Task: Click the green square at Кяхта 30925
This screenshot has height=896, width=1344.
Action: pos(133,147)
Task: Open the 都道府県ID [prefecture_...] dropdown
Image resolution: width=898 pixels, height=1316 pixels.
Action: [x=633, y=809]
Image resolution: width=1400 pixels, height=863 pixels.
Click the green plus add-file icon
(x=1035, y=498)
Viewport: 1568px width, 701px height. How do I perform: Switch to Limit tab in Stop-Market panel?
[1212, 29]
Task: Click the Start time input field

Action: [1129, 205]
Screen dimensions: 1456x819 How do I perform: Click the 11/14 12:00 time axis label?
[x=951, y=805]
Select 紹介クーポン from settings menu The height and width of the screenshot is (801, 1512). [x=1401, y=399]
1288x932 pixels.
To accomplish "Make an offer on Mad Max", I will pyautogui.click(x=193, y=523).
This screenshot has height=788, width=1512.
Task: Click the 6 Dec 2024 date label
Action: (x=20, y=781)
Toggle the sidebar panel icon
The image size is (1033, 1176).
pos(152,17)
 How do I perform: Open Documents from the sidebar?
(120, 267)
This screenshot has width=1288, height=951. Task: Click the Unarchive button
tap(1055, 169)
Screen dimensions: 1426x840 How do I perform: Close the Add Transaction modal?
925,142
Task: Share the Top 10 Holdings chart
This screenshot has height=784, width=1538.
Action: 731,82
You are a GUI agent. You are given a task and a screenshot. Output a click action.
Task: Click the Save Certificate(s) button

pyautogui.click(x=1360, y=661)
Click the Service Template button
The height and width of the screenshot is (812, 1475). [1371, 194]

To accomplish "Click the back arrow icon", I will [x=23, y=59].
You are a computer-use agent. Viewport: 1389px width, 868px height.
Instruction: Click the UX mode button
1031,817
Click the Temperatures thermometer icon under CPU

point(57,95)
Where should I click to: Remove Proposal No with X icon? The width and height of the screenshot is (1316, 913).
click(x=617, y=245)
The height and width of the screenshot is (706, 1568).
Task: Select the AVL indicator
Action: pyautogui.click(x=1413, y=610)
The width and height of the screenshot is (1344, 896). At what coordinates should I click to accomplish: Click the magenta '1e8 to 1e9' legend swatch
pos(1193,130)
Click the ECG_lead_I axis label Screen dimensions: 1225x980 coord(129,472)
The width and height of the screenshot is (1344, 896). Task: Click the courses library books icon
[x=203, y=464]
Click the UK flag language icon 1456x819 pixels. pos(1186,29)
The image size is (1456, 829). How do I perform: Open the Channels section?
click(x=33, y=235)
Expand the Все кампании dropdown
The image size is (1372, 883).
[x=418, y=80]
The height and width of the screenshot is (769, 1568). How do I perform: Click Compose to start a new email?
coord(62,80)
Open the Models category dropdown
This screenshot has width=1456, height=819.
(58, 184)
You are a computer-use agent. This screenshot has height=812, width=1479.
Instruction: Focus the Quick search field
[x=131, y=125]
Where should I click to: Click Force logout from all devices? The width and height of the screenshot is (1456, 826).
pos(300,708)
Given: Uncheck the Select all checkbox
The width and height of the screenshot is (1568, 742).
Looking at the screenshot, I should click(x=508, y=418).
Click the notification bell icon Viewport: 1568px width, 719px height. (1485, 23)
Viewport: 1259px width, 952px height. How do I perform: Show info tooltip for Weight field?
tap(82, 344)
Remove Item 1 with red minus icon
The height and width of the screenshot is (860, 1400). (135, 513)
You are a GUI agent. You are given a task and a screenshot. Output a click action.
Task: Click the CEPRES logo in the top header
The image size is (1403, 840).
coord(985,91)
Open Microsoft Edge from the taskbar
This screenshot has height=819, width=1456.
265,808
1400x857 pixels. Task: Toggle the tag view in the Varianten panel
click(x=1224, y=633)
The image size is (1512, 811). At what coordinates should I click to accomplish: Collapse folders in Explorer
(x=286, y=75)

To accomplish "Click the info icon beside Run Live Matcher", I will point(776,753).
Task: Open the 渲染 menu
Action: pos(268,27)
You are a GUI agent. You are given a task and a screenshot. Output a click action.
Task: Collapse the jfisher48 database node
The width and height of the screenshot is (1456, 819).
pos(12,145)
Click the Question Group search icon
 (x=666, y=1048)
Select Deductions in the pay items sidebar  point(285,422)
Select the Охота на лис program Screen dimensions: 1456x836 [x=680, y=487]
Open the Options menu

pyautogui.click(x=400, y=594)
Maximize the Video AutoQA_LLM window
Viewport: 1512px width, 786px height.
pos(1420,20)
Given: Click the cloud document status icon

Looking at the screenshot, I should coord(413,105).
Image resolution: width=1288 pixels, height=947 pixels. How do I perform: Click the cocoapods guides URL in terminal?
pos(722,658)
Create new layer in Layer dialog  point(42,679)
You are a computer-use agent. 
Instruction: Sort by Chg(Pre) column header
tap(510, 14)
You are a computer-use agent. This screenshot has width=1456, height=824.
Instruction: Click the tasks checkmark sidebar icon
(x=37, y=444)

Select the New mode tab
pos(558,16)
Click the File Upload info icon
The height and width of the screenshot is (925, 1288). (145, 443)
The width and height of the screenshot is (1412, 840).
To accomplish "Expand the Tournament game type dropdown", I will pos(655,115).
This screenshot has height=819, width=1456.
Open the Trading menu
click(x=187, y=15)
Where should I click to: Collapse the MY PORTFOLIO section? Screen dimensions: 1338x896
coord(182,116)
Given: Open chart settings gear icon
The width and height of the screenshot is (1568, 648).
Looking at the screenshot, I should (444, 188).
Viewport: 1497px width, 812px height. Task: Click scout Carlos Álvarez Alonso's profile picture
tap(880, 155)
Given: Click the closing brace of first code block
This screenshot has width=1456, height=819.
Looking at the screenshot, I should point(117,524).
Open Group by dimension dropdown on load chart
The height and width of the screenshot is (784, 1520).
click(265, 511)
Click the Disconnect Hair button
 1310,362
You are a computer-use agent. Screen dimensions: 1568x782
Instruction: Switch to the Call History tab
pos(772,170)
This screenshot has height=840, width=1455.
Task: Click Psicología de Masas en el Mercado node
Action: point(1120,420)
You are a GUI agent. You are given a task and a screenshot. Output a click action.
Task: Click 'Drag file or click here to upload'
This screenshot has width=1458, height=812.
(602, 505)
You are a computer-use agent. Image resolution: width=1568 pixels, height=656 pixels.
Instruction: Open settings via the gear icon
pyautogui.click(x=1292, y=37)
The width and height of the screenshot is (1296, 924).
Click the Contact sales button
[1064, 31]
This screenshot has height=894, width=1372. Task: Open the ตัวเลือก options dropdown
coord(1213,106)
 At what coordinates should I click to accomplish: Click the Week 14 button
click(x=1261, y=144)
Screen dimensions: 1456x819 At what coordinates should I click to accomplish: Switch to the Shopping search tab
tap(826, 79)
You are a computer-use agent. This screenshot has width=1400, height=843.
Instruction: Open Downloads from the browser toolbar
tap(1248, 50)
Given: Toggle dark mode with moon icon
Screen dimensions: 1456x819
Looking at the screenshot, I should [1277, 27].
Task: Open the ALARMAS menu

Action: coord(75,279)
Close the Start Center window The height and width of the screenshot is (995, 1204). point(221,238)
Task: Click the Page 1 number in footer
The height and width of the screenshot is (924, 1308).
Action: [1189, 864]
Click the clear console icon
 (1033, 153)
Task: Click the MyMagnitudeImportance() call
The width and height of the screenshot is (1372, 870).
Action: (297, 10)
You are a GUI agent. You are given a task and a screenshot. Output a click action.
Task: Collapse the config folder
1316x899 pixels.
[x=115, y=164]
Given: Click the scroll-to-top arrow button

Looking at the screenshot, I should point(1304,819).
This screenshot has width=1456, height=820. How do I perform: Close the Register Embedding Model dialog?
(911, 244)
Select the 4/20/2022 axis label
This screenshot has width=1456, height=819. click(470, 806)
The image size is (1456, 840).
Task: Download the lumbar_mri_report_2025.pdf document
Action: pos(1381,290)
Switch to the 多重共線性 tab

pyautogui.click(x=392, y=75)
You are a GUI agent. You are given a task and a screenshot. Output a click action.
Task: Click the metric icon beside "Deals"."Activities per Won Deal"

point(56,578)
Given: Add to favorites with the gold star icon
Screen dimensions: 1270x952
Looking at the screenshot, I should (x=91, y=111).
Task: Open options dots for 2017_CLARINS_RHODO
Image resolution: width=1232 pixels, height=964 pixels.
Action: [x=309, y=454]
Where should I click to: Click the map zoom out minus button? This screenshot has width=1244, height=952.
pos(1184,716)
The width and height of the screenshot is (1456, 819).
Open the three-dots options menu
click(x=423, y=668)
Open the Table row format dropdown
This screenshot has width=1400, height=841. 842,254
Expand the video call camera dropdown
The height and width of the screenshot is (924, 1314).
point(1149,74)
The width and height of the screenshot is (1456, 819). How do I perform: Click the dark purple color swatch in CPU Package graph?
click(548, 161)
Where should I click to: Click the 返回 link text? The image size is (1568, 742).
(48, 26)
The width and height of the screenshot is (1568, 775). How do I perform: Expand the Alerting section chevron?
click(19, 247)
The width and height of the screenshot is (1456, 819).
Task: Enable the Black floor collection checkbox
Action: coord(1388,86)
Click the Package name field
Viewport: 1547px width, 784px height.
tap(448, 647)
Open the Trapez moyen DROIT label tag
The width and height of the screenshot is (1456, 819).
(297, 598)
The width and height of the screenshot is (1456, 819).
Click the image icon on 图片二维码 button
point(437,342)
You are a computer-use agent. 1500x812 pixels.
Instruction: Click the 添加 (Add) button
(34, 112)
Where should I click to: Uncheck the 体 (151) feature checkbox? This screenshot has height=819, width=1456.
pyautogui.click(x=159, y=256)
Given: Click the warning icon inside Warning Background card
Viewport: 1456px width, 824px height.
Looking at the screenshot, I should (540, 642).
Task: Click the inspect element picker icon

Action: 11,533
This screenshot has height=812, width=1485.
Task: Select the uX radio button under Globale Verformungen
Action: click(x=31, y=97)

» Problem
Filter the listing above for lines with the word "window", and copy each one you find.

» Result of the task
Maximize the Video AutoQA_LLM window
Close the Start Center window The height and width of the screenshot is (995, 1204). point(221,238)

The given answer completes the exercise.